Passage to read.
──────────────────────────────
Welcome back to another post from [VS]Codes! Today I’m excited to share another scientific publication that came out of my PhD in biomedical informatics from the University of Pennsylvania, this time in collaboration with the Health Futures team at Microsoft Research (MSR): “Addressing biomedical data challenges and opportunities to inform a large-scale data lifecycle for enhanced data sharing, interoperability, analysis, and collaboration across stakeholders”.
This paper spun out of the project I completed as a “Health AI UX Research Intern” with MSR Health Futures in the summer of 2022 under the mentorship of Mandi Hall - our study explored critical challenges in the biomedical data lifecycle and offered actionable recommendations to improve data sharing, interoperability, and reproducibility across research institutions, healthcare settings, and industry partners.
I have always been passionate about the concept of simplifying medical discovery from bench to bedside, so this project felt like a perfect application of my interests at a scale outside of the work that I had otherwise been pursuing in my PhD. It was a true joy to be able to bring together an interdisciplinary team of experts in AI, biomedical informatics, computational biology, and data science to better understand the pain points that researchers, clinicians, and data professionals encounter when working with complex biomedical datasets.
You can read the official blog post from Microsoft Research summarizing our paper here, as well as the full text of our publication here. With that, let’s dive into a brief overview of the takeaways of our work.
Challenges in the biomedical data lifecycle
Biomedical research is increasingly driven by large-scale, heterogeneous (a.k.a. ‘multiomic’) datasets, with the goal of accelerating precision medicine and improving patient outcomes. However, in spite of numerous advances in the broader fields of machine learning and data science, researchers still face major challenges when handling biomedical data.
To address these barriers, our study involved in-depth, semi-structured interviews with professionals placed across the biomedical research spectrum, including bench scientists, computational biologists, clinicians, and data curators, with the goal of identifying common pain points and potential solutions. The challenges we discovered included:
Identifying and procuring the appropriate data for a given research question
Curating and validating procured data for downstream analysis
Learning how to apply new analysis methods to validated data and navigating inconsistent computational environments
Distributing data-driven findings effectively and reproducibly
Managing the flow of data across phases of the data lifecycle
Ultimately, across the challenges identified for biomedical discovery, participant interviews echoed a single message: the significance of collaboration and trust surrounding the flow of data. Each exchange of data involved multiple professional stakeholders, including data generators, research scientists, data curators, third-party vendors, bioinformaticians, computational biologists, biologists, and clinicians. Insight and interpretation are continually needed from all stakeholders involved to ensure the accuracy and integrity of the data.
──────────────────────────────
Raw data.
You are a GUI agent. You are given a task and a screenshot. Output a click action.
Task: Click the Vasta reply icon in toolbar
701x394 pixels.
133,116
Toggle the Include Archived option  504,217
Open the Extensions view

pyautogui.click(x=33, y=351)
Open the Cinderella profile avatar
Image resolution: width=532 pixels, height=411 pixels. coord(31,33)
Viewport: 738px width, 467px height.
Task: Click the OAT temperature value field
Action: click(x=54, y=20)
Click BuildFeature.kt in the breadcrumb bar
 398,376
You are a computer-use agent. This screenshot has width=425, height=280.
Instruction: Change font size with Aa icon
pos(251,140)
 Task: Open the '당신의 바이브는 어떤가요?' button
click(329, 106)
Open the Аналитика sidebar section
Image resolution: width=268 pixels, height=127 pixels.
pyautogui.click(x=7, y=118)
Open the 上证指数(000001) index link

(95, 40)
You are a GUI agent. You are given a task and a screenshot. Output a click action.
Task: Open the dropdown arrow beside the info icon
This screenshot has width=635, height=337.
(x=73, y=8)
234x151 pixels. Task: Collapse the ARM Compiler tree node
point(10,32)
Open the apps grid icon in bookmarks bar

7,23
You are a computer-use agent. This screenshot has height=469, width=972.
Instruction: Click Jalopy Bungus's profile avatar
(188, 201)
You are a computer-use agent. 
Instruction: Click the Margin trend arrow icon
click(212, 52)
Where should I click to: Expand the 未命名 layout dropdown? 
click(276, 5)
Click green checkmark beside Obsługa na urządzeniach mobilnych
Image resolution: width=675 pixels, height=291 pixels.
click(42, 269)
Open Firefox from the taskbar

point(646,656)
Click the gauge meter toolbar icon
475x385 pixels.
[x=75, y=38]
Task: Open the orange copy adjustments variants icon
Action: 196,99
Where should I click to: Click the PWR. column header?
──────────────────────────────
Things to do.
1: List every challenge that the biomedical data lifecycle post names as coming out of the interviews.
2: Pick up the biomedical data lifecycle post after its final sentence and keep writing it.
The material shown here is unrelated to the biomedical data lifecycle post.

Answers to the tasks.
1:
- Identifying and procuring the appropriate data for a given research question
- Curating and validating procured data for downstream analysis
- Learning how to apply new analysis methods to validated data and navigating inconsistent computational environments
- Distributing data-driven findings effectively and reproducibly
- Managing the flow of data across phases of the data lifecycle

2:
Key recommendations
Our research highlights the need for a unified approach to the biomedical data lifecycle, from data acquisition to analysis and dissemination. Some of our core recommendations based upon identified challenges included:
- Creating user-friendly platforms that transition from manual data collection to electronic, structured systems.
- Standardizing analysis workflows to improve reproducibility, incorporating version control and seamless integration of computational notebooks.
- Leveraging AI and automation to streamline data ingestion, validation, and processing for unstructured biomedical datasets.
- Building secure, cloud-based infrastructures to facilitate real-time collaboration among researchers across institutions.
By implementing these strategies, we can work toward a more integrated, scalable, and efficient biomedical data ecosystem - one that enables faster discoveries, more reproducible research, and better patient outcomes.
Takeaways
At its core, our study underscores a fundamental truth in biomedical data science: research is only as strong as the data infrastructure supporting it. If we want to harness the full potential of multiomic data, AI-driven analysis, and precision medicine, it is essential that we break down silos, standardize workflows, and rethink how we share and collaborate on data.
I’m incredibly grateful to my co-authors from Microsoft Research and the University of Pennsylvania for making this work possible, and I hope these findings spark further discussions on how we can improve biomedical data practices for the entire research community.